Student SPILL (Supporting Peers In Laidback Listening) is an anonymous and confidential peer-to-peer online support system for college students launched in December 2008. Available 24 hours a day, students can go to the Student SPILL website and vent about problems they are experiencing in an email message (a “Spill”). Student SPILL receives the message, makes the student's identity anonymous, and forwards the Spill to four to six student volunteers who are “trained in effective listening and writing empathetic responses”. Each volunteer sends a response to the student within 24 hours for free. In their response to Spills, Student Supporters provide local and national resources that may also be helpful to the Spiller. The Spilling process ends here, as all Spills are "one-shot deals".

As of February 2011, Student SPILL is available to ten post-secondary education campuses across the United States, and only students with .edu email addresses from these institutions may use the messaging service. However, Student SPILL is expanding rapidly and has affected over 1,000 students since its creation. Student SPILL also categorizes each Spill registered by the website to find unique trends to each college. At the end of a term, “Spill-using schools can leverage the data the service provides for student retention, risk mitigation, suicide prevention and to develop recommendations for services they should consider.”

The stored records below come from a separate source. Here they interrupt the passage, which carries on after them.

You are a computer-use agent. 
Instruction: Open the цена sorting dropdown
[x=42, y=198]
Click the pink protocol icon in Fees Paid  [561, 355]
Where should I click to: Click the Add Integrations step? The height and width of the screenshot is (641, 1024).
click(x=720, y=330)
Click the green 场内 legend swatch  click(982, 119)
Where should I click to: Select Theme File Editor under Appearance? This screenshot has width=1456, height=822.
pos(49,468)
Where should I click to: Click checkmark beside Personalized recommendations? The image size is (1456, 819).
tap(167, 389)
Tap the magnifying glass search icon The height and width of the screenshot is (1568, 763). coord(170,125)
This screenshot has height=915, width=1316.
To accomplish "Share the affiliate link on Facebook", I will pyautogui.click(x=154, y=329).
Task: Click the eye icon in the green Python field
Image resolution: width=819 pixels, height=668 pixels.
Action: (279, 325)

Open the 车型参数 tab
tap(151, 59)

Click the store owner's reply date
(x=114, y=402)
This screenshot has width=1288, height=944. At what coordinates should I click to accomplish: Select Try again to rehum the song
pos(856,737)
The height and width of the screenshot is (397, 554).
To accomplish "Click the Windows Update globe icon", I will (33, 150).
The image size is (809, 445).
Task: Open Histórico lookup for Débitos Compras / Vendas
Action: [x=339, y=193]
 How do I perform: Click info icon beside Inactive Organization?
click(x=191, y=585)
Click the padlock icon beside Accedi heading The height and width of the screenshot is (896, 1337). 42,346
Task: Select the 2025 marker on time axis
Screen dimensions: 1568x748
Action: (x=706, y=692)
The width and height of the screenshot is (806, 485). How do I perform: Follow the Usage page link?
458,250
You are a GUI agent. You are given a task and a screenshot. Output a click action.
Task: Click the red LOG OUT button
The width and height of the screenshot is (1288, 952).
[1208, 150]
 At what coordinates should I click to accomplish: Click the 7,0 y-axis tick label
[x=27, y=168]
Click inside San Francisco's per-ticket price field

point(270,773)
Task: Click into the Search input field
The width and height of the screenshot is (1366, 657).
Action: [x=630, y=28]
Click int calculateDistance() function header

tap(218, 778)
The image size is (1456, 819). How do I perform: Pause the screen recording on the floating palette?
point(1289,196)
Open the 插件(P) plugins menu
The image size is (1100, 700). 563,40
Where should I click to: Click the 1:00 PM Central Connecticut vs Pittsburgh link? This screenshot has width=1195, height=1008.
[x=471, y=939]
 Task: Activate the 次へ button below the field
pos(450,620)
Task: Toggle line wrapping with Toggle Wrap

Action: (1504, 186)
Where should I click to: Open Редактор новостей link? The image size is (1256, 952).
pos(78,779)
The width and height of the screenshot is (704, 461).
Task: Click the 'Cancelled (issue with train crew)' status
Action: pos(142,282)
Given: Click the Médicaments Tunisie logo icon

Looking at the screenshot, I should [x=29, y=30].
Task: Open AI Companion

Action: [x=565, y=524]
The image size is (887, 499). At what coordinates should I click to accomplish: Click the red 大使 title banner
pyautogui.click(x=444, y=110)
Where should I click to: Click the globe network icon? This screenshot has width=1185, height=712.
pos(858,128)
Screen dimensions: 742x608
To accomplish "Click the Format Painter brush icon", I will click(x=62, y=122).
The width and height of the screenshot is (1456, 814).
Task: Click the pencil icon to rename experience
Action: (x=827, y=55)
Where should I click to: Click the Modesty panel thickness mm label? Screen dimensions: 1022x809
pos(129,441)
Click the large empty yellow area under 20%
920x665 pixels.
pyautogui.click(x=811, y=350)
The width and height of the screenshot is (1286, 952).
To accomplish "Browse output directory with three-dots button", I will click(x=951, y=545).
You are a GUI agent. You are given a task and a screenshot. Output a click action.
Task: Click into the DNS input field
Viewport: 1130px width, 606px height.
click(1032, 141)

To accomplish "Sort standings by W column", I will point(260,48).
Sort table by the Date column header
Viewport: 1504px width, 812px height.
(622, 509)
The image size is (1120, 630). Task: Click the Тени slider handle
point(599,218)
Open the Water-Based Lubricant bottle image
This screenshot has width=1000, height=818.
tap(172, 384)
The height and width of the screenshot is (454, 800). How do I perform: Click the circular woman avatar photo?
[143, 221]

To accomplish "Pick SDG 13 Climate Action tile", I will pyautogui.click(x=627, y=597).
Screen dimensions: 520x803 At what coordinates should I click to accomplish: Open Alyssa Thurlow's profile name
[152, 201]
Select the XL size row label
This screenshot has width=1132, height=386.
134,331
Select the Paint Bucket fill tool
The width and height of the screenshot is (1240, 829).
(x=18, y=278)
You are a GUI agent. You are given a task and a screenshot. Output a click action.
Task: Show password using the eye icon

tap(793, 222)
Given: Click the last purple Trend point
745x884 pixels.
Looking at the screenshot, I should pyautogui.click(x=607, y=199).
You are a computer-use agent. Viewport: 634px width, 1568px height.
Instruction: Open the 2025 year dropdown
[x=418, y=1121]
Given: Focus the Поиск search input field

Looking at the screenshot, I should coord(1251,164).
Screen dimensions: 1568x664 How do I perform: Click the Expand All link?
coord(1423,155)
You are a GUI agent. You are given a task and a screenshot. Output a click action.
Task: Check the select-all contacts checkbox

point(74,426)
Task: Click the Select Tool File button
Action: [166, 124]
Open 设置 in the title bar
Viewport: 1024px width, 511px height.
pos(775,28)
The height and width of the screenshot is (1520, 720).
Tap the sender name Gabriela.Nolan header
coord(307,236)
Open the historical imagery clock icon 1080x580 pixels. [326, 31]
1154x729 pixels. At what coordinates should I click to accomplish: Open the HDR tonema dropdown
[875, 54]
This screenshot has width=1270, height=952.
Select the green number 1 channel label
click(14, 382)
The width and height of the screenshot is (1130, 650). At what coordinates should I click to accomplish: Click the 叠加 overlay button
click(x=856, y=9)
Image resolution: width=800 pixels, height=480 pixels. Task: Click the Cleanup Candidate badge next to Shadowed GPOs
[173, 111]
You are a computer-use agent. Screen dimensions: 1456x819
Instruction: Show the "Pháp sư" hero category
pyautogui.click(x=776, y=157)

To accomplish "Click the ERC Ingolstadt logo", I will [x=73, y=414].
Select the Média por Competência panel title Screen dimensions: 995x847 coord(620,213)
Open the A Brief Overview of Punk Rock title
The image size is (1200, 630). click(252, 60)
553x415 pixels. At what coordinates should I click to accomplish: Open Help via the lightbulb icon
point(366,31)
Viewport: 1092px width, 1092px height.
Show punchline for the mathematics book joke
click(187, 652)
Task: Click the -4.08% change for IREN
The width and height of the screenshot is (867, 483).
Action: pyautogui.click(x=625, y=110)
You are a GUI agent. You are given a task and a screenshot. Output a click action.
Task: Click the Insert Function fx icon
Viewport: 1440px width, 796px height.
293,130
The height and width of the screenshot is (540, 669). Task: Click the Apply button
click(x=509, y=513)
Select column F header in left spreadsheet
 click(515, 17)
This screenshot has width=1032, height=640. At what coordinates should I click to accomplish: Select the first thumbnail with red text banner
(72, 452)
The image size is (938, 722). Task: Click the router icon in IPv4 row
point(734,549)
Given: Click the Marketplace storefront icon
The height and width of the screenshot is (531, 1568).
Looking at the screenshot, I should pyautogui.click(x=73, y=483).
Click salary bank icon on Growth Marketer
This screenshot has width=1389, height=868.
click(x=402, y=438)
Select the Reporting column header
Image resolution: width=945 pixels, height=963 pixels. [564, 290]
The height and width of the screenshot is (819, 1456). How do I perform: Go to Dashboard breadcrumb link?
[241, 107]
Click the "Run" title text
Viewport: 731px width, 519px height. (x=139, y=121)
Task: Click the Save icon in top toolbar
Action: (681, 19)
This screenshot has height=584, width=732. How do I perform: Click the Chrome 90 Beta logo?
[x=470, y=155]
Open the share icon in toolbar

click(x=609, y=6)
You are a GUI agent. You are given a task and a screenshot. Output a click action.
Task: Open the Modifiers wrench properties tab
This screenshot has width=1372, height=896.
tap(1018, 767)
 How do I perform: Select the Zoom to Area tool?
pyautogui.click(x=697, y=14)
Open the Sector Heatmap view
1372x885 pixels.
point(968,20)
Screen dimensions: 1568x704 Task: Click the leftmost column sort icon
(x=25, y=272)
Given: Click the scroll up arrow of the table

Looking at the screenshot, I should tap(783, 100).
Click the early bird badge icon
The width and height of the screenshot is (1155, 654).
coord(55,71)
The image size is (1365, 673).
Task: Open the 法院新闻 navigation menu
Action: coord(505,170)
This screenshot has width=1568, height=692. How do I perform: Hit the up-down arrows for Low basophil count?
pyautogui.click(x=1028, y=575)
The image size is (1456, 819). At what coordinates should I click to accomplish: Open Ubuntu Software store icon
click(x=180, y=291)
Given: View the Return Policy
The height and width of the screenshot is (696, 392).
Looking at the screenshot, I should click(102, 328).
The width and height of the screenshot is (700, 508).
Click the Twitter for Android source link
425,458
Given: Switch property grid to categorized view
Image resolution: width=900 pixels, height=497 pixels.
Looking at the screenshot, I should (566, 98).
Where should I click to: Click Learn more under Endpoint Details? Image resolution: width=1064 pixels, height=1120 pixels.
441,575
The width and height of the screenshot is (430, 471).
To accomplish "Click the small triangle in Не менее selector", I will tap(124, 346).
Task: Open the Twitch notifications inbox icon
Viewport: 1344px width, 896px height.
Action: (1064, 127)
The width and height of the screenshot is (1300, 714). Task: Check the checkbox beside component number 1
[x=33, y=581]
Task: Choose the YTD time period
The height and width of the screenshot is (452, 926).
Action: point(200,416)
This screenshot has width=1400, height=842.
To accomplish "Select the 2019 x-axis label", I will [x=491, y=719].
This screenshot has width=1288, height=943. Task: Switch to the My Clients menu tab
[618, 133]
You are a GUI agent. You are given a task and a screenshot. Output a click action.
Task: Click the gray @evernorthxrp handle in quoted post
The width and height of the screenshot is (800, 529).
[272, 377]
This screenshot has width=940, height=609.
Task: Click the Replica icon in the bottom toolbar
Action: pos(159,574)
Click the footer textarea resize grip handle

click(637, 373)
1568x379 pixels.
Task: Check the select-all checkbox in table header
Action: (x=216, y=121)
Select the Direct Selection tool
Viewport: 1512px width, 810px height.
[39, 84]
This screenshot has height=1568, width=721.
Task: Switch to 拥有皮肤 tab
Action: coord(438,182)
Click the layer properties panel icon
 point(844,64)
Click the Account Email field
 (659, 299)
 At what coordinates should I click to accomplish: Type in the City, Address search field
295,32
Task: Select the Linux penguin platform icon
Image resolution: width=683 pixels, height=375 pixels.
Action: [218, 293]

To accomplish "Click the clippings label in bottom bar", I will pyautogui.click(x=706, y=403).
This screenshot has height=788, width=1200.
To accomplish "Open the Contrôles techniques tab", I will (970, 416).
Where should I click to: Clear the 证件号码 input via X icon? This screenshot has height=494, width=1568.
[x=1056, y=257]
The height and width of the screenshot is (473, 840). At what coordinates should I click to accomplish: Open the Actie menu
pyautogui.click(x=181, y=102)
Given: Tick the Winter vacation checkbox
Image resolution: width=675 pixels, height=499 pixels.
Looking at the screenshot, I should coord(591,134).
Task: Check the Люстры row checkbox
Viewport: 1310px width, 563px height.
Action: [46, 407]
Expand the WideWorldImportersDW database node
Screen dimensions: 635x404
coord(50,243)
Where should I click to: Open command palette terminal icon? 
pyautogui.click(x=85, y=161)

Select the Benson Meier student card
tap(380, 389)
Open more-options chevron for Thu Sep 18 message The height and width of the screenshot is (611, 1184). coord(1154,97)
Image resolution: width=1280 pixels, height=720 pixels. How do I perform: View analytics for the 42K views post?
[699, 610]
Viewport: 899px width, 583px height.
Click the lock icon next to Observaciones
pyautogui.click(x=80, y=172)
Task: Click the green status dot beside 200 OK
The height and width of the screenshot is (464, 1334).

Student SPILL intends to be a complement of existing counseling services and decrease the stigma associated with seeking professional help. It does not attempt to replace counseling services. There is a rising gap in ratio of counselors to students of only about one to every 1,600 students. Whereas the recommendation to counseling centers is one full-time equivalent counselor for every 1,000 students. At the same time the student need for counseling services is increasing. As a result, waitlists at college and university counseling centers are escalating. SPILL may serve as a one-time substitute when students who need immediate support and cannot acquire professional assistance. SPILL may also be a stepping stone for students afraid to seek professional help. Student Supporters often provide the college counseling center as a resource in their responses to Spills. Peer referrals to counseling centers may be most effective because peer providers have the capacity to be as effective, or more effective, than professionals at delivering some services.